**TEXTO DO DOCUMENTO:**
►
De acordo com especialistas, a mega-usina causou danos ecológicos e culturais irreparáveis. Segundo Ma Jung, criador da ONG Instituto de Assuntos Públicos e Meio Ambiente e autor do livro A Crise da Água na China, “a poluição da água é um pesadelo que ameaça assombrar todo o sul do país, uma vez que será transportada para o norte para suprir as necessidades da população”.
A previsão faz sentido. “Atualmente, 100% da água de Pequim é imprópria para o consumo”, afirma outro ambientalista, Liang Cong Jie, da ONG Friends of Nature. O rio Yongdinghe, o principal da capital chinesa, tem problemas, e o Baiyangdian, maior lago da cidade, encolhe cerca de 2 metros por ano. Como resultado, mais de dois terços da água potável proveniente dos lençóis freáticos estão em risco.
A falta de água ameaça estragar o passeio de muita gente durante os Jogos Olímpicos, uma vez que o consumo chegará a 2,7 milhões de metros cúbicos por dia, volume superior à capacidade da cidade. Para suprir a demanda, o governo pretende recorrer às províncias vizinhas de Shanxi e Hebei, já ameaçadas pela poluição do ar.
É provável que os visitantes de Pequim e de outras cidades, mais preocupados com os resultados das olimpíadas e a festa preparada pelos chineses, não percebam nada disso. O crescimento econômico do país impressiona e a capital – com suas grandes avenidas, arranha-céus e parques – se enfeita para os Jogos. Os problemas ambientais, bem como o enorme desequilíbrio social, resultado do milagre econômico, não estarão à vista. Resta saber se os compromissos com a sustentabilidade assumidos para a festa serão mantidos depois. De minha parte, e do restante dos moradores dessa capital, a saúde agradece. Pois, afinal, como dizem os chineses, “a casa é nova, o dinheiro suficiente, mas a água está suja e a vida é curta”.
Ameaças à vida selvagem
O maior símbolo da vida selvagem na China tem o jeito de um urso de pelúcia. O panda (Ailuropoda melanoleuca) apesar de famoso, corre o risco de extinção. Tornou-se assim o símbolo da luta pela preservação dos animais, conhecido no logotipo do Fundo Mundial para a Natureza (WWF). Vários projetos de preservação do animal estão em curso. Mas o problema é que o seu território foi tomado pela agricultura, não restando muito espaço para a preservação da espécie. Os que vivem na natureza estão distribuídos em reservas, separadas entre si por vastas áreas de agricultura e pastagem.
Outros animais exclusivos da China também estão ameaçados, como o búfalo-das-montanhas (Budorcas taxicolor), da região de Qinling, muito procurado pelos caçadores. O seu hábitat também é o último refúgio do macaco-dourado (Pyganthrix roxellana), conhecido pela cor do seu pêlo. Nas florestas tropicais chinesas, resiste o gibão-de-mão-branca (Hylobater lar). Outras espécies ameaçadas são o cetáceo baiji, o boto, o crocodilo chinês e peixes como o esturjão.
◄
**INSTRUÇÕES:**
**A)** Responda com base no texto, marcando cada resposta com o mesmo número da pergunta:
(i) Segundo Liang Cong Jie, que porcentagem da água de Pequim é imprópria para o consumo?
(ii) A quais províncias vizinhas o governo pretende recorrer para suprir a demanda de água durante os Jogos Olímpicos?
(iii) Em que logotipo o panda aparece como símbolo?
**B)** Transcreva do texto o trecho que se inicia com as palavras "A previsão faz" e termina com "poluição do ar.".

**DADOS FORNECIDOS:**
►
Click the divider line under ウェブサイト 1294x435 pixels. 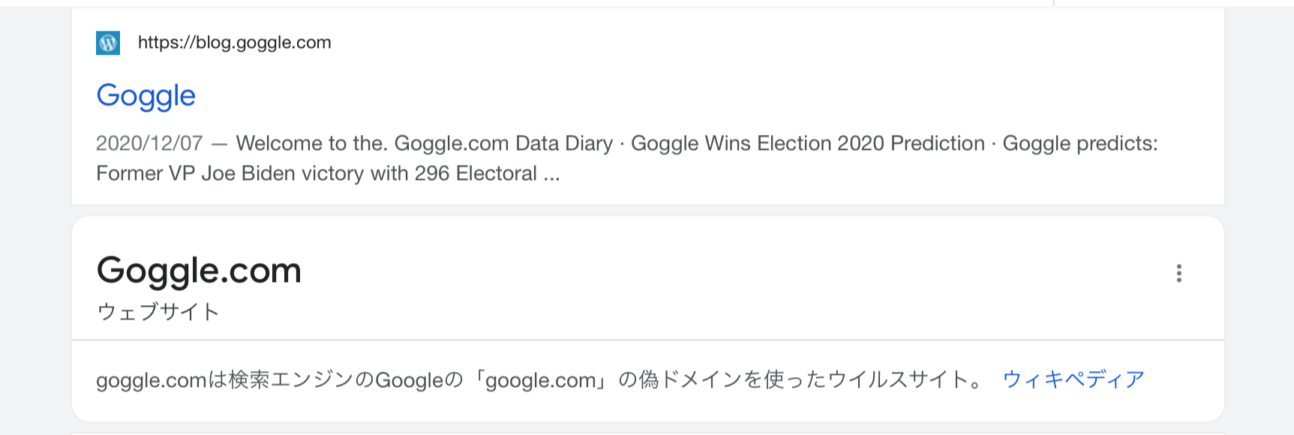[x=647, y=341]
◄
**SUAS RESPOSTAS:**
**A)**
(i) 100%.
(ii) Shanxi e Hebei.
(iii) No logotipo do Fundo Mundial para a Natureza (WWF).

**B)**
A previsão faz sentido. “Atualmente, 100% da água de Pequim é imprópria para o consumo”, afirma outro ambientalista, Liang Cong Jie, da ONG Friends of Nature. O rio Yongdinghe, o principal da capital chinesa, tem problemas, e o Baiyangdian, maior lago da cidade, encolhe cerca de 2 metros por ano. Como resultado, mais de dois terços da água potável proveniente dos lençóis freáticos estão em risco.
A falta de água ameaça estragar o passeio de muita gente durante os Jogos Olímpicos, uma vez que o consumo chegará a 2,7 milhões de metros cúbicos por dia, volume superior à capacidade da cidade. Para suprir a demanda, o governo pretende recorrer às províncias vizinhas de Shanxi e Hebei, já ameaçadas pela poluição do ar.